RESEARCH interests
Photodetectors
Photodetectors are essential components in modern electronic devices that convert light signals into electrical signals. Also known as photosensors, these devices play a crucial role in various applications, from optical communication systems and imaging devices to industrial sensors and consumer electronics. The primary function of a photodetector is to detect and measure light, making it indispensable in fields such as telecommunications, astronomy, and photography.
With advancements in technology, photodetectors have become increasingly sophisticated, featuring improved efficiency, reduced noise, and enhanced sensitivity across a broad range of wavelengths. Infrared detectors, ultraviolet detectors, and visible light detectors are examples of specialized photodetectors catering to diverse applications.
Indoor Photovoltaics
Photovoltaic materials are at the forefront of renewable energy technology, serving as the essential components in solar cells.

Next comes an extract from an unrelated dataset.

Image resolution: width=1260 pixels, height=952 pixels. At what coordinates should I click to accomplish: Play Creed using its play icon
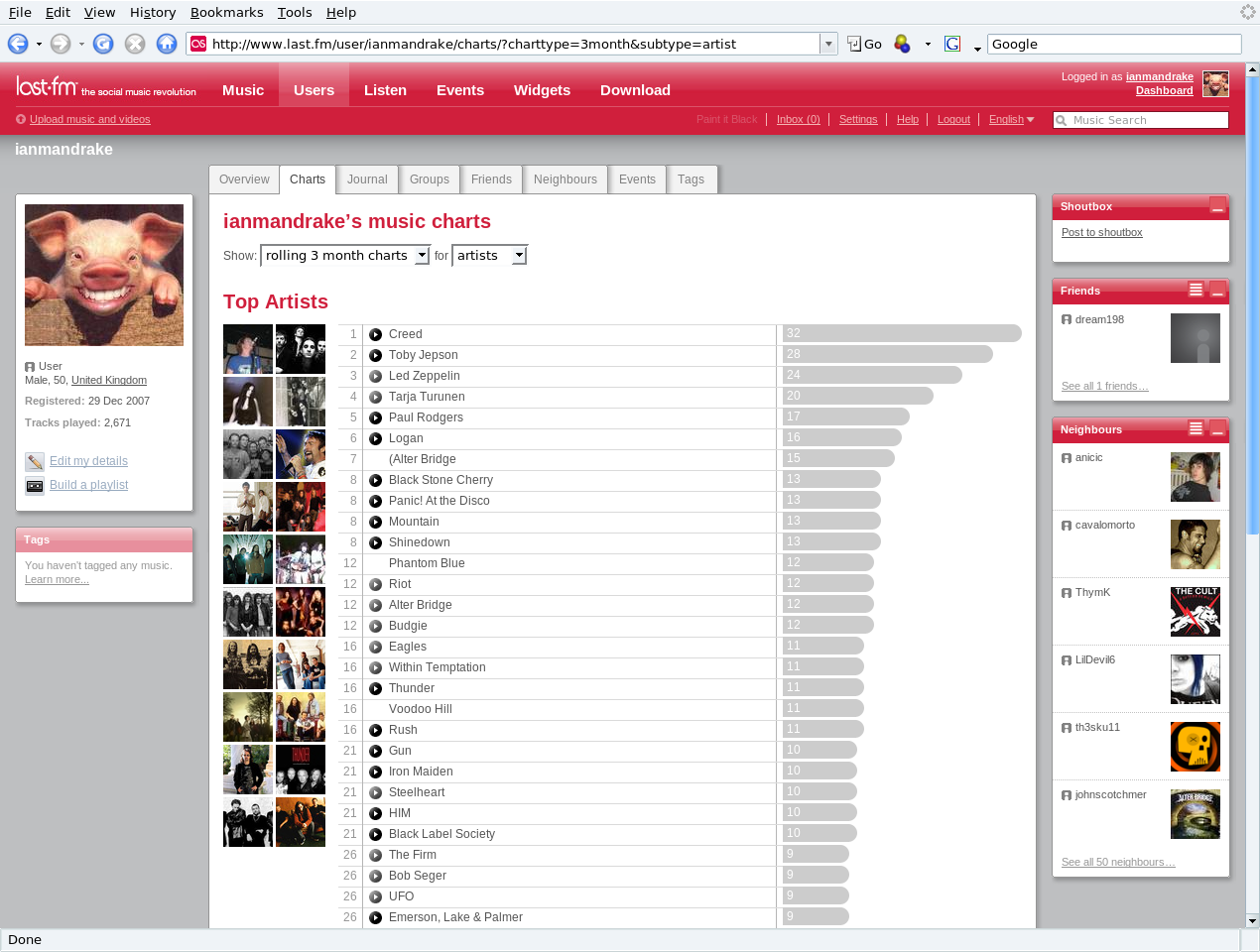(376, 335)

These materials possess unique properties that enable the conversion of sunlight into electrical energy through the photovoltaic effect. Common photovoltaic materials include silicon-based semiconductors, thin-film compounds like cadmium telluride and copper indium gallium selenide, and emerging technologies such as perovskites. The development and optimization of these materials play a pivotal role in enhancing the efficiency and affordability of solar energy systems, contributing significantly to the global shift toward sustainable power sources.
We are interested in exploring the potential of lead-free pnictohalides, chalcogenides and chalcohalides for self-powered radiation detectors and indoor photovoltaics
Computational Materials
Density Functional Theory (DFT) has emerged as a powerful and widely employed theoretical framework in the field of materials science, particularly in the study of optoelectronic materials. By employing DFT calculations, we optimize the design of new materials with tailored electronic and optical properties, thereby accelerating the development of advanced optoelectronic devices. This theoretical framework enables the identification of materials with specific bandgaps, charge transport characteristics, and optical absorption profiles, all crucial factors in the performance of optoelectronic devices.